▶ **WORK TO BE COMPLETED**:
All of the data that follows should be output again without any alteration.

▶ **DATASET CONTENT**:
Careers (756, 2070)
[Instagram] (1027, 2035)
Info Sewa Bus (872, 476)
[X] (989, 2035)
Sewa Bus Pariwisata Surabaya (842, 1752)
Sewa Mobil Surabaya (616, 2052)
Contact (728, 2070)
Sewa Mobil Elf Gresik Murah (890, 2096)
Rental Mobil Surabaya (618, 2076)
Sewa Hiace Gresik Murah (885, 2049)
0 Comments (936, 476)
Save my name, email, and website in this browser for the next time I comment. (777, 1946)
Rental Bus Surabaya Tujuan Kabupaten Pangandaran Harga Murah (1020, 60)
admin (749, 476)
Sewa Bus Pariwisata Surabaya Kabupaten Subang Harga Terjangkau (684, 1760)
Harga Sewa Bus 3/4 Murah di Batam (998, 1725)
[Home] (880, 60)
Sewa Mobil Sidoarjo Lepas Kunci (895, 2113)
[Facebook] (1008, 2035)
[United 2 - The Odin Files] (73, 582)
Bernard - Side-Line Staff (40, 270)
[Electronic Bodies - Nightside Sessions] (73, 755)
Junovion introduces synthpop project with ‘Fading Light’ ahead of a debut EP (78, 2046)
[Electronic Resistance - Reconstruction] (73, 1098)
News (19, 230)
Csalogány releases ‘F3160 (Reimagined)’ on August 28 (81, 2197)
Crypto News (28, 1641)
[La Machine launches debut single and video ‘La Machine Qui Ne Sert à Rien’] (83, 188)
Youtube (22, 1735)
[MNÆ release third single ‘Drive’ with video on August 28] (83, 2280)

▶ **OUTPUT BELOW**:
Careers (756, 2070)
[Instagram] (1027, 2035)
Info Sewa Bus (872, 476)
[X] (989, 2035)
Sewa Bus Pariwisata Surabaya (842, 1752)
Sewa Mobil Surabaya (616, 2052)
Contact (728, 2070)
Sewa Mobil Elf Gresik Murah (890, 2096)
Rental Mobil Surabaya (618, 2076)
Sewa Hiace Gresik Murah (885, 2049)
0 Comments (936, 476)
Save my name, email, and website in this browser for the next time I comment. (777, 1946)
Rental Bus Surabaya Tujuan Kabupaten Pangandaran Harga Murah (1020, 60)
admin (749, 476)
Sewa Bus Pariwisata Surabaya Kabupaten Subang Harga Terjangkau (684, 1760)
Harga Sewa Bus 3/4 Murah di Batam (998, 1725)
[Home] (880, 60)
Sewa Mobil Sidoarjo Lepas Kunci (895, 2113)
[Facebook] (1008, 2035)
[United 2 - The Odin Files] (73, 582)
Bernard - Side-Line Staff (40, 270)
[Electronic Bodies - Nightside Sessions] (73, 755)
Junovion introduces synthpop project with ‘Fading Light’ ahead of a debut EP (78, 2046)
[Electronic Resistance - Reconstruction] (73, 1098)
News (19, 230)
Csalogány releases ‘F3160 (Reimagined)’ on August 28 (81, 2197)
Crypto News (28, 1641)
[La Machine launches debut single and video ‘La Machine Qui Ne Sert à Rien’] (83, 188)
Youtube (22, 1735)
[MNÆ release third single ‘Drive’ with video on August 28] (83, 2280)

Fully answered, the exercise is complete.